As co-author of one of the mentioned pieces, I'd say it's really great to see the AGI xrisk message mainstreaming. It doesn't nearly go fast enough, though. Some (Hawking, Bostrom, Musk) have already spoken out about the topic for close to a decade. So far, that hasn't been enough to change common understanding. Those, such as myself, who hope that some form of coordination could save us, should give all they have to make this go faster. Additionally, those who think regulation could work should work on robust regulation proposals which are currently lacking. And those who can should work on international coordination, which is currently also lacking.
A lot of work to be done. But the good news is that the window of opportunity is opening, and a lot of people could work on this which currently aren't. This could be a path to victory.
It's an interesting letter. If I were an AI, I would find a heartfelt appeal from every human that doesn't want to die much more convincing, though.
Hereby: I don't want to die, AI.
I'd say your first assumption is off. We actually researched something related. We asked people the question: "List three events, in order of probability (from most to least probable) that you believe could potentially cause human extinction within the next 100 years". I would say that if your assumption would be correct, they would say "robot takeover" or something similar as part of that top 3. However, >90% doesn't mention AI, robots, or anything similar. Instead, they typically say things like climate change, asteroid strike, or pandemic. So based on this research, either people don't see a robot takeover scenario as likely at all, or they think timelines are very long (>100 yrs).
I do support informing the public more about the existence of the AI Safety community, though, I think that would be good.
Thank you!
I see your point, but I think this is unavoidable. Also, I haven't heard of anyone who was stressing out much after our information.
Personally, I was informed (or convinced perhaps) a few years ago at a talk from Anders Sandberg from FHI. That did cause stress and negative feelings for me at times, but it also allowed me to work on something I think is really meaningful. I never for a moment regretted being informed. How many people do you know who say, I wish I hadn't been informed about climate change back in the nineties? For me, zero. I do know a lot of people who would be very angry if someone had deliberately not informed them back then.
I think people can handle emotions pretty well. I also think they have a right to know. In my opinion, we shouldn't decide for others what is good or bad to be aware of.
AI safety researcher Roman Yampolskiy did research into this question and came to the conclusion that AI cannot be controlled or aligned. What do you think of his work?
https://www.researchgate.net/publication/343812745_Uncontrollability_of_AI
Thanks for writing the post! Strongly agree that there should be more research into how solvable the alignment problem, control problem, and related problems are. I didn't study uncontrollability research by e.g. Yampolskiy in detail. But if technical uncontrollability would be firmly established, it seems to me that this would significantly change the whole AI xrisk space, and later the societal debate and potentially our trajectory, so it seems very important.
I would also like to see more research into the nontechnical side of alignment: how aggregatable are human values of different humans in principle?
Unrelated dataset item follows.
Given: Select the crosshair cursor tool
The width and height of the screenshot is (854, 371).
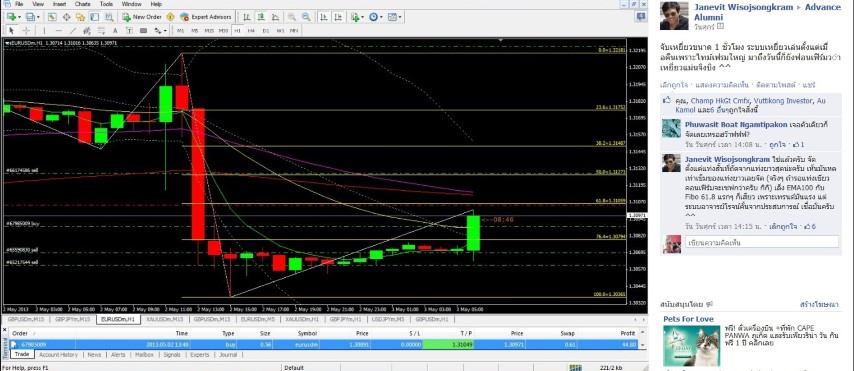Looking at the screenshot, I should [26, 31].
How to democratically control AI? How can we create a realistic power sharing mechanism for controlling superintelligence? Do we have enough wisdom for it to be a good idea if a superintelligence does exactly what we want, even assuming aggregatability? Could CEV ever fundamentally work? According to which ethical systems? These are questions that I'd say should be solved together with technical alignment before developing AI with potential take-over capacity. My intuition is that they might be at least as hard.